**What to work on**
The response must contain every line below in which "computer" appears.

**Exercise data**
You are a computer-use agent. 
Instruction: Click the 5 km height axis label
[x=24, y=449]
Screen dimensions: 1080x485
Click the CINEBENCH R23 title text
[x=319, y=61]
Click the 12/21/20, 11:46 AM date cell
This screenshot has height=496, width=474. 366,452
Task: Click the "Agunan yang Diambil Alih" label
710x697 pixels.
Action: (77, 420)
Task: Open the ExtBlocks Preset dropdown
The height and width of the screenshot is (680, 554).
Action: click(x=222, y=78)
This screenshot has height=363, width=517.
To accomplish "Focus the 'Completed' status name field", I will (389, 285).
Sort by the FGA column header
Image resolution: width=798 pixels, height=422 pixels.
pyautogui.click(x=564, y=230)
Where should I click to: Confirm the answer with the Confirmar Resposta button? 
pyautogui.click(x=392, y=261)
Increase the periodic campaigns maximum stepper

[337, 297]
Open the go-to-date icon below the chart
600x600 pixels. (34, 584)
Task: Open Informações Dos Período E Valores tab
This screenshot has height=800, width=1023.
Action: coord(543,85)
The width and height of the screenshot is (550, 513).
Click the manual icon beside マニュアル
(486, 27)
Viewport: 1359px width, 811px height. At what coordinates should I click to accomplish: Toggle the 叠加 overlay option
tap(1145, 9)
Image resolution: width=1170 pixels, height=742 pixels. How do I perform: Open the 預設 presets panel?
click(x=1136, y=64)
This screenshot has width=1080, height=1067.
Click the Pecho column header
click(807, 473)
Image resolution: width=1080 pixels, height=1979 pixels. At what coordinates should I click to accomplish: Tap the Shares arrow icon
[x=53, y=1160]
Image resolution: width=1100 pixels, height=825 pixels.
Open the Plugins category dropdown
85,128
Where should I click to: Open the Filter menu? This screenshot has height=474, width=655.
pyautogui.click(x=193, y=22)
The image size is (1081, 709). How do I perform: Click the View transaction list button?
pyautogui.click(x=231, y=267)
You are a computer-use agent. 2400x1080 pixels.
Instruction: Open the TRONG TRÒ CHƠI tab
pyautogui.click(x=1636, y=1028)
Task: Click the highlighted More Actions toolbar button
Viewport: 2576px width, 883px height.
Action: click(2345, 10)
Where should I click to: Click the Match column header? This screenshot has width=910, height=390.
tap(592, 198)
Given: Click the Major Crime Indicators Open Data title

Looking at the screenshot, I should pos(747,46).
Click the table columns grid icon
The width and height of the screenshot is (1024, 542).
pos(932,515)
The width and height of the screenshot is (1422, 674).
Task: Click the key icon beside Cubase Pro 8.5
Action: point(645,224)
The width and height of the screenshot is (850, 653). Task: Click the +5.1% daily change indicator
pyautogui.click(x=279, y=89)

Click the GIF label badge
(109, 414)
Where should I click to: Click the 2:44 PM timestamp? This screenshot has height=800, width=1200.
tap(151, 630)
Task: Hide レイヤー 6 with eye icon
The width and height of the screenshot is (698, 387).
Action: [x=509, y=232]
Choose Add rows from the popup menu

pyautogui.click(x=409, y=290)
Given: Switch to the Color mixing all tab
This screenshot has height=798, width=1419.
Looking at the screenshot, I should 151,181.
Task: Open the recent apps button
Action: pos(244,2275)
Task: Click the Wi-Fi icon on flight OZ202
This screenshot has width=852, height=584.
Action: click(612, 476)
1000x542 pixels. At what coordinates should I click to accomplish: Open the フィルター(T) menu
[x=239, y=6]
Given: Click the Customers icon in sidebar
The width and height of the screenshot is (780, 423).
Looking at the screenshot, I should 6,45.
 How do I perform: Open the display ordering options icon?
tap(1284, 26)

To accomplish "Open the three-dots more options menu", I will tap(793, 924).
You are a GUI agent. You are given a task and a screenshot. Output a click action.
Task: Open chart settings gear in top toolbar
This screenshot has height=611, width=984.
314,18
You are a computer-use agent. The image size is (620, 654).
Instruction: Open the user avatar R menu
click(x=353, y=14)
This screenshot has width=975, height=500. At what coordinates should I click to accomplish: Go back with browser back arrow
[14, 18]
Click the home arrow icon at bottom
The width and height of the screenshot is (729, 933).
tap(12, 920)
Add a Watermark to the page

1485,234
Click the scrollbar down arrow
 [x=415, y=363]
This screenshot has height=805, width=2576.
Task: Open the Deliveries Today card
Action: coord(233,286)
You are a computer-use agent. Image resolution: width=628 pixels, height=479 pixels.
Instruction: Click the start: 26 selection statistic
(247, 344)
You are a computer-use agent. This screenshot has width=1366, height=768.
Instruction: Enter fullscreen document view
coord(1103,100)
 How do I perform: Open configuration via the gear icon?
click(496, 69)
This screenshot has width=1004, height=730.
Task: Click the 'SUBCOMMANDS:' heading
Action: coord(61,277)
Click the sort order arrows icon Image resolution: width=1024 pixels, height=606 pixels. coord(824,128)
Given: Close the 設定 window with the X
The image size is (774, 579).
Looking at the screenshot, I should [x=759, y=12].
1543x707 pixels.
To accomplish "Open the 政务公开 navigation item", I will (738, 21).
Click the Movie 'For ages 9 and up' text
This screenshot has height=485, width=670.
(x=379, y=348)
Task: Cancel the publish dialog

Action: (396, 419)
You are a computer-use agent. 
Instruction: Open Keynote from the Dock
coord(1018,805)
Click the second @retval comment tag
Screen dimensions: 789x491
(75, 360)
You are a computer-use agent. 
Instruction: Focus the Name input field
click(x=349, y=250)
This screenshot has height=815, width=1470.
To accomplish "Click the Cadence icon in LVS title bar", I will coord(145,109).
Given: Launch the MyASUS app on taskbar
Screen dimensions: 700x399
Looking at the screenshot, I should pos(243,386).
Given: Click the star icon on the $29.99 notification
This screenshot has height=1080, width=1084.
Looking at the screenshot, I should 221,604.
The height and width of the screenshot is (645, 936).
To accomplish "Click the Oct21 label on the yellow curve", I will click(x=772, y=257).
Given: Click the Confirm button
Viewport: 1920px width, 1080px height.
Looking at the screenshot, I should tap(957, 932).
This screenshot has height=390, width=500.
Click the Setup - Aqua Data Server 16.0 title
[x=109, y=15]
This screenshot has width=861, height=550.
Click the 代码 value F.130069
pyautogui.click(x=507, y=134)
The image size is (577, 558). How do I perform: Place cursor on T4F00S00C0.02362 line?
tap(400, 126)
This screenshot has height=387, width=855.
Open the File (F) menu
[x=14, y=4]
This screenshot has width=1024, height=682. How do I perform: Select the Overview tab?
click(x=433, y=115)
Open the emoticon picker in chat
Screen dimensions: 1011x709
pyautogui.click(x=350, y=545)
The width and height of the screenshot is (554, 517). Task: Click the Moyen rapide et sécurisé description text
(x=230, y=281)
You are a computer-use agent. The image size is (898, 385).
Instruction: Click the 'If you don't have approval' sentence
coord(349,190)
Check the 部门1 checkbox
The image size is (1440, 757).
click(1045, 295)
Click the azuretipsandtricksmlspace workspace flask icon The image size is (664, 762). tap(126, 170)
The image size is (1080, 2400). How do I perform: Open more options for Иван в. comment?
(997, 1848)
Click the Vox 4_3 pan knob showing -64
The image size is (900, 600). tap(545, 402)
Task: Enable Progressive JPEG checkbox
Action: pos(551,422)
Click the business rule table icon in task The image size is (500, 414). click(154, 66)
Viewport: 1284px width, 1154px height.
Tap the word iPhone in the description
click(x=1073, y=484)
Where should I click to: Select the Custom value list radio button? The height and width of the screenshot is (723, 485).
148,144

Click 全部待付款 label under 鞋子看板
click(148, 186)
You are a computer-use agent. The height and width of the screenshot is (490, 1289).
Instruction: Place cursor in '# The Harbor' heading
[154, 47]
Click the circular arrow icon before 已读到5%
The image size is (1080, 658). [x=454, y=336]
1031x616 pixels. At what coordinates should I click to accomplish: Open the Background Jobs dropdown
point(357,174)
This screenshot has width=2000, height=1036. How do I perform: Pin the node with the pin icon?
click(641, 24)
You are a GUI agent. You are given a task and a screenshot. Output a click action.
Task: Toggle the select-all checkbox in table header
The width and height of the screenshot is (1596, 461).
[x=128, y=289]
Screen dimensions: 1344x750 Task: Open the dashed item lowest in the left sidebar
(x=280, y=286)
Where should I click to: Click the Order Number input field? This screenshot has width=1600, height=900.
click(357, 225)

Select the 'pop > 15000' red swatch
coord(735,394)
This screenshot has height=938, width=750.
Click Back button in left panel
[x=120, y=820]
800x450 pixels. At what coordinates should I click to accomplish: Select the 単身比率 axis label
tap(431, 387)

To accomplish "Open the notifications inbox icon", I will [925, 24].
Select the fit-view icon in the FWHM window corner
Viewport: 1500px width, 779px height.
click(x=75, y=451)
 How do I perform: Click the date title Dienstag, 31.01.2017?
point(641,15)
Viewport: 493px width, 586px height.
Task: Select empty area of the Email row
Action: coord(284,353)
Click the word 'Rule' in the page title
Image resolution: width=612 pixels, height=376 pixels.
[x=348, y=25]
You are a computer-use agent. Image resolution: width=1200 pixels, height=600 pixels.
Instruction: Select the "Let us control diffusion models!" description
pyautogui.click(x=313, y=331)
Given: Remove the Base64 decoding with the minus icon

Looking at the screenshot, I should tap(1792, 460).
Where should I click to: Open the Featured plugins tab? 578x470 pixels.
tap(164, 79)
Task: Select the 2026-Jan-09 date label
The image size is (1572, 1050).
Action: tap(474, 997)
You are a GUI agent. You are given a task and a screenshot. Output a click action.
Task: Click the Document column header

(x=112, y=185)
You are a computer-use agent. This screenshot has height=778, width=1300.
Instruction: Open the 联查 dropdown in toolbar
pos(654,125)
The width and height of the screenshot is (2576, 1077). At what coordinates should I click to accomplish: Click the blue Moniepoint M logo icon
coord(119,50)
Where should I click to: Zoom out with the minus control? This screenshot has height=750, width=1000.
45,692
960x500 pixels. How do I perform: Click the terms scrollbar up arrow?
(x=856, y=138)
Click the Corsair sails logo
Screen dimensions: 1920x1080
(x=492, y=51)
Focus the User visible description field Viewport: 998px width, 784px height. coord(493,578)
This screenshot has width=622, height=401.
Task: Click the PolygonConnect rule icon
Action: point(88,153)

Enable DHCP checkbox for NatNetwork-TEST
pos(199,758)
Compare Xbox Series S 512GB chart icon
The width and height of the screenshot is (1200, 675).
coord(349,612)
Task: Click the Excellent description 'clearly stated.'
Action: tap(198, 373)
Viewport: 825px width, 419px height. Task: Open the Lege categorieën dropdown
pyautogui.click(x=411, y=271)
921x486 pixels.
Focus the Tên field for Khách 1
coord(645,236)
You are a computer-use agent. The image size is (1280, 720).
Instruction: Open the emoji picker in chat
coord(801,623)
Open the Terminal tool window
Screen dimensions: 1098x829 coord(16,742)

**Answer to the problem**
You are a computer-use agent. 
You are a computer-use agent. 2400x1080 pixels.
You are a computer-use agent. The image size is (620, 654).
You are a computer-use agent. Image resolution: width=628 pixels, height=479 pixels.
You are a computer-use agent. This screenshot has width=1366, height=768.
You are a computer-use agent. 
You are a computer-use agent. 
You are a computer-use agent. The image size is (898, 385).
You are a computer-use agent. The height and width of the screenshot is (490, 1289).
You are a computer-use agent. Image resolution: width=1200 pixels, height=600 pixels.
You are a computer-use agent. This screenshot has height=778, width=1300.
You are a computer-use agent. The image size is (1280, 720).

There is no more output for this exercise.